Directed evolution of a family 26 glycoside hydrolase: endo-β-1, 4-mannanase from Pantoea agglomerans A021.

Pantoea agglomerans endo-β-1, 4-mannanase (Man26P) hydrolyzes hemicellulose by cleaving the internal bonds in the mannan-based chains. In order to obtain improved enzymes and understand the structure-function relationship better, Man26P was engineered using a modified DNA shuffling method and a 96-well plate high-throughput screening technology. Compared to the wild-type enzyme, two mutants Gly267Ser and His134Arg/Phe141Leu with 1.14- and 3.30-fold increased catalytic efficiency (k(cat)/K(m)) toward locust bean gum (LBG) were obtained from the mutant library containing 19,700 clones. Combined with site-directed mutagenesis, more substitutions were introduced into the 134 site, among which, His134Arg and His134Lys exhibited 2.81- and 2.75-fold increased catalytic efficiency versus the wild-type enzyme.
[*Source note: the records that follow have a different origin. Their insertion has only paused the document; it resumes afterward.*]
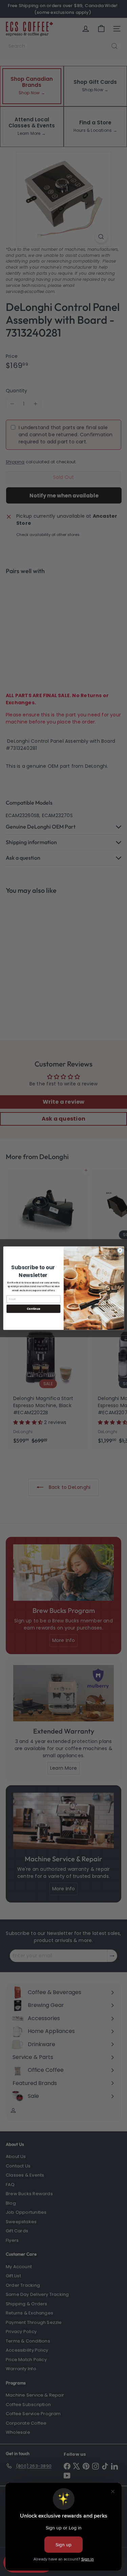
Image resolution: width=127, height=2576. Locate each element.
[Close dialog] (120, 1250)
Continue (33, 1308)
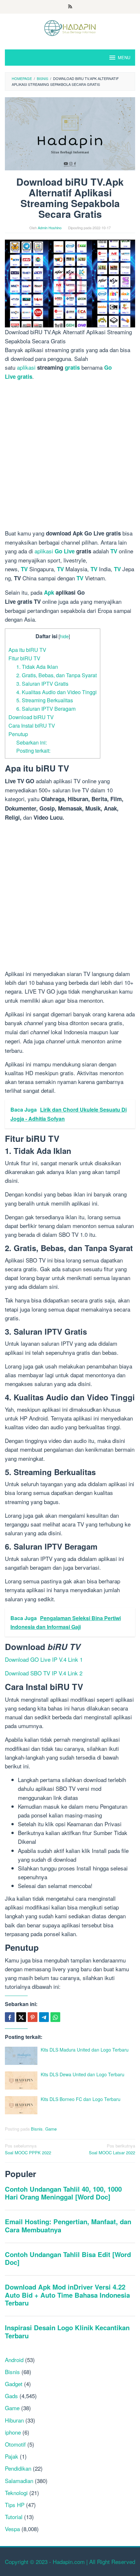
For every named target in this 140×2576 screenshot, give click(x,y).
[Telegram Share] (44, 2017)
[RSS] (70, 7)
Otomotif (15, 2444)
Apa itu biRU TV (27, 650)
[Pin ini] (32, 2017)
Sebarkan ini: (31, 742)
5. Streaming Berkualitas (44, 700)
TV (113, 551)
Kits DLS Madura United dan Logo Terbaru (85, 2049)
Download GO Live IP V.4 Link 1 (44, 1659)
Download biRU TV (31, 717)
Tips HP (14, 2505)
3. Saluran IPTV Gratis (42, 683)
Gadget (13, 2384)
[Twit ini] (21, 2017)
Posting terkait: (33, 750)
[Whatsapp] (55, 2017)
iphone (13, 2432)
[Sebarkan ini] (10, 2017)
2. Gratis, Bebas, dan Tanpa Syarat (56, 675)
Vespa (12, 2529)
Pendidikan (18, 2468)
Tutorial (13, 2517)
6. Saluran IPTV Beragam (46, 708)
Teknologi (16, 2493)
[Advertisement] (70, 456)
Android (14, 2360)
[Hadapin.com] (70, 27)
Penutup (18, 734)
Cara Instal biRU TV (31, 725)
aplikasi (26, 367)
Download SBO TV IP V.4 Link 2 (43, 1673)
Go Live (65, 551)
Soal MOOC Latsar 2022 (112, 2149)
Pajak (11, 2456)
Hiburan (14, 2420)
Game (51, 2129)
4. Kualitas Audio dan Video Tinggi (56, 692)
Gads (11, 2396)
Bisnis (37, 2129)
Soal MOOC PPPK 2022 (28, 2149)
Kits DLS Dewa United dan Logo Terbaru (82, 2074)
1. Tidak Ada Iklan (37, 666)
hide (64, 636)
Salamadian (19, 2481)
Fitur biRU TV (24, 658)
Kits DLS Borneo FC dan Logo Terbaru (80, 2099)
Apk (49, 592)
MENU (124, 57)
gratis (72, 367)
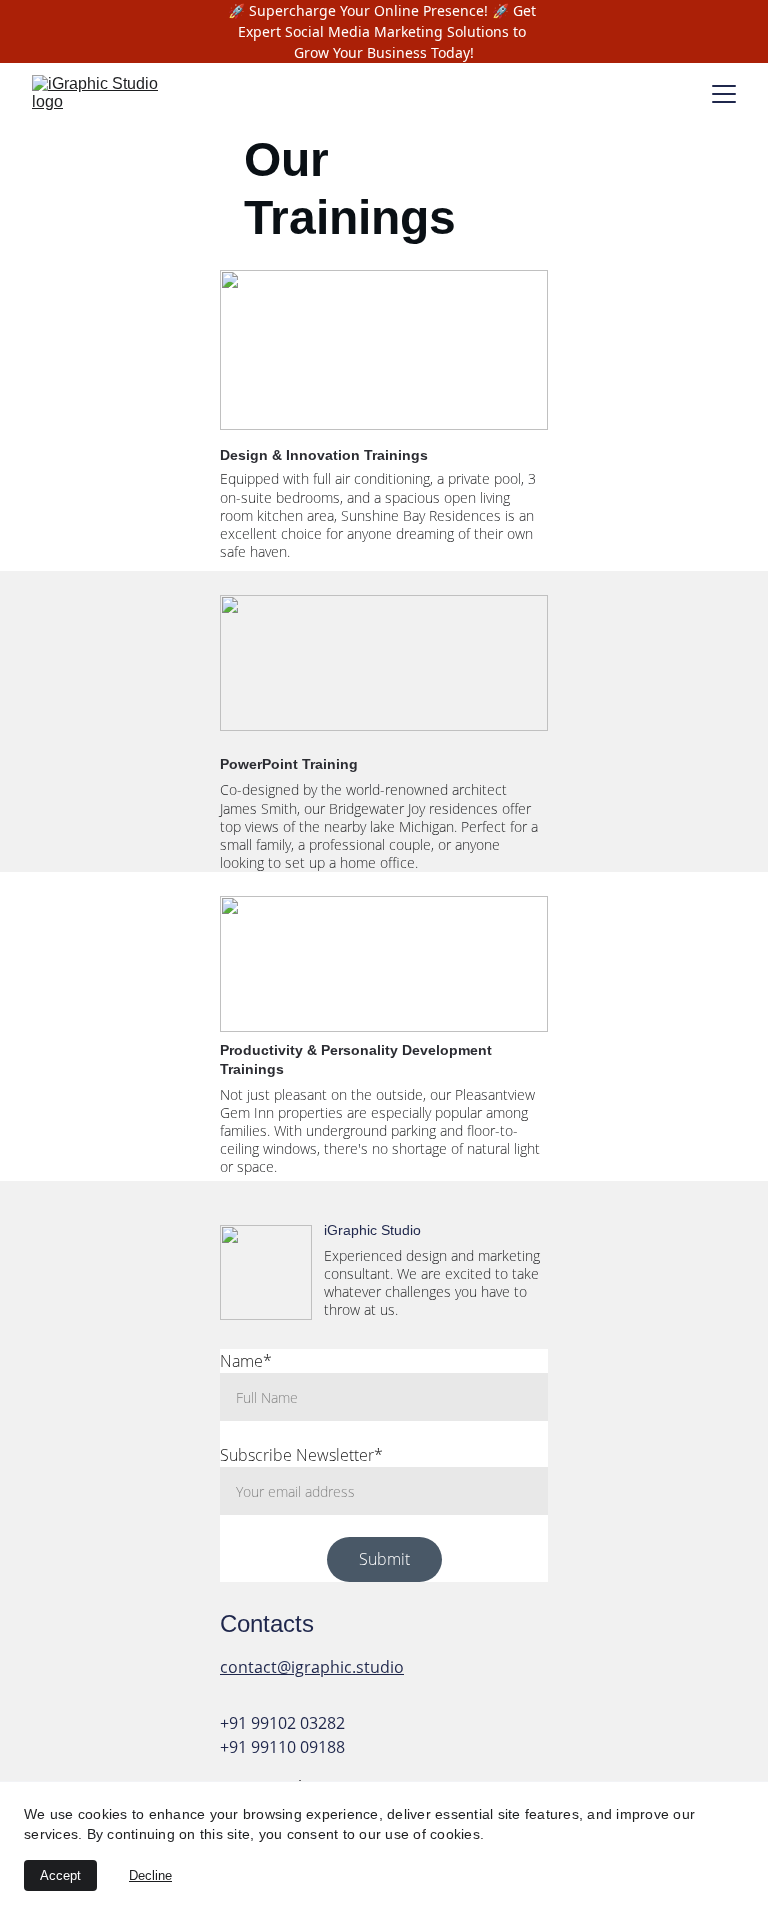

And with an increase in the pK(a) values of the side chains of the mutated residues at the 134 site, a decrease was observed in their K(m) values against LBG. The molecular modeling and the docking analysis of the substrate suggest that the enhancement of polar contacts or positive charges at the 134 site contribute to the interaction of the enzyme with the substrate. Furthermore, the nature of the residue at the 267 site could also significantly affect the enzyme activity by regulating substrate binding affinity and product release. The study provides useful information for the directed evolution of mannanases.